Academic artists are researchers who create artistic work. They form part of the cultural life of cities and contribute to welfare not only trough research but also through art. They may commercialise their art, or use it to engage into scientific knowledge diffusion. As in the case of academic entrepreneurship and other diffusion channels, the resources needed to develop art on top of research may exclude women and young researchers, contributing to their marginality in science, and may be also incompatible with a career focus on science quality or an organizational logic based on scientific prestige. We study survey answers from some 7,000 Spanish academic researchers to analyse these issues, and compare university to other researchers. More than half of the researchers create artistic work, and commercialisation is rare whereas engagement is the norm rather than the exception. Being a woman researcher, as well as science quality, are contrary to be an artist. Younger researchers tend to be artists, but rather commercial than engaged artists. University researchers are less likely to be artists than other researchers. The detrimental effect of science quality on being an artist is stronger in commercial academic artists, but university artists counterbalance this effect after a certain quality threshold. Also, beyond a certain threshold, science quality is positively related to academic engagement through art. We discuss the implications for the valorisation of art among interaction channels and research evaluation.
Acerca de Joaquín María Azagra Caro
Joaquín Mª Azagra develops research in the field of science and technology studies, more specifically about academic patenting, university-industry interaction and knowledge flows. He publishes regularly in journals like Scientometrics, Research Policy, Research Evaluation, Journal of Technology Transfer, Technovation, etc.
Holding a PhD in Economics by the University of Valencia, he is specialised in economics of innovation and economics of science. Because of his complementary training, his professional career and his co-authors, the contributions in which he has participated tend to draw from fields like information science, management, policy, or geography.

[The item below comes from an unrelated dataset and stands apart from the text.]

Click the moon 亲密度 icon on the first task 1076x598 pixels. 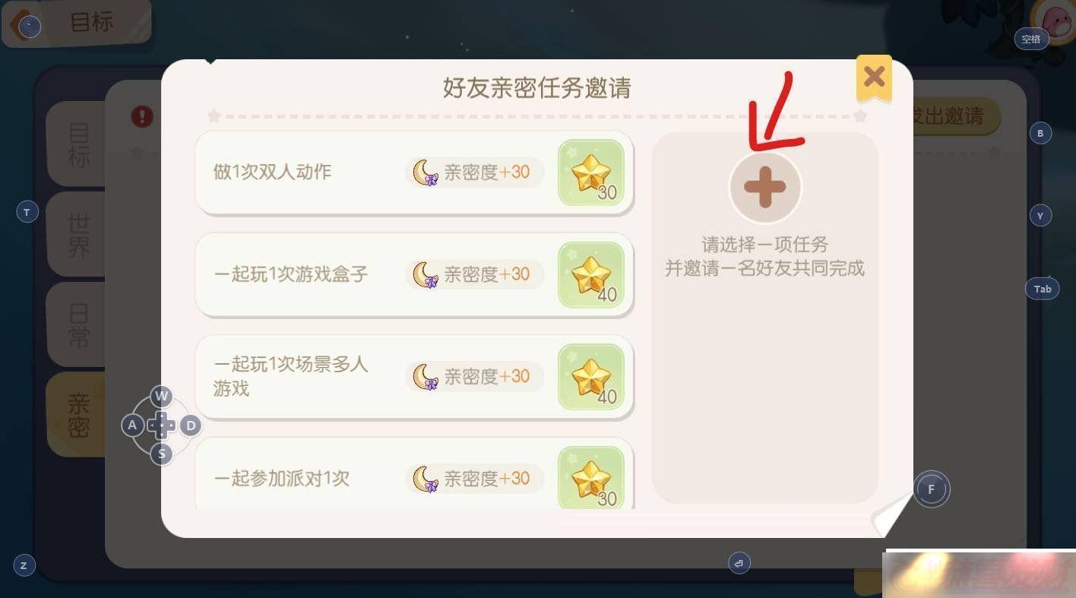click(426, 172)
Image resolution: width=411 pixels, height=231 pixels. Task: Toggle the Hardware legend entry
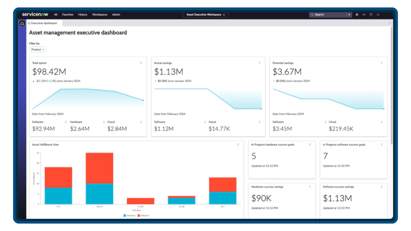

He was linked as a grant holder and lecturer to several institutions of the Polytechnic University of Valencia (1997-2006). He has been postdoctoral researcher at the IPTS in Seville (2006-2009) and IPP in Madrid (2009-2010). He is tenured scientist at INGENIO (CSIC-UPV) in Valencia from 2010 to date. During his career, he has temporarily stayed at BETA (Strasburg), CINDOC (Madrid) CWTS (Leiden) and GRETHA (Bordeaux).
He has participated in different research projects and contracts, some of them for the European Commission (Models and econometrics of entrepreneurial universities towards the European research area, ERAWATCH Strategic Intelligence Service), for which he has managed contracts with international research consortia (Production of data to analyse university references found in patent documents, by geographic origin). He has presented contributions to conferences, seminars and courses typical from the field of innovation studies: T2S, STI, EuroLIO, ISSI, Harnessing the Powers of Patent Data, etc.
Currently, he is principal investigator of a national and a regional project on the integration of basic and personality psychology in science and technology studies, and on the use of literary fiction by researchers as a mechanism of knowledge transfer.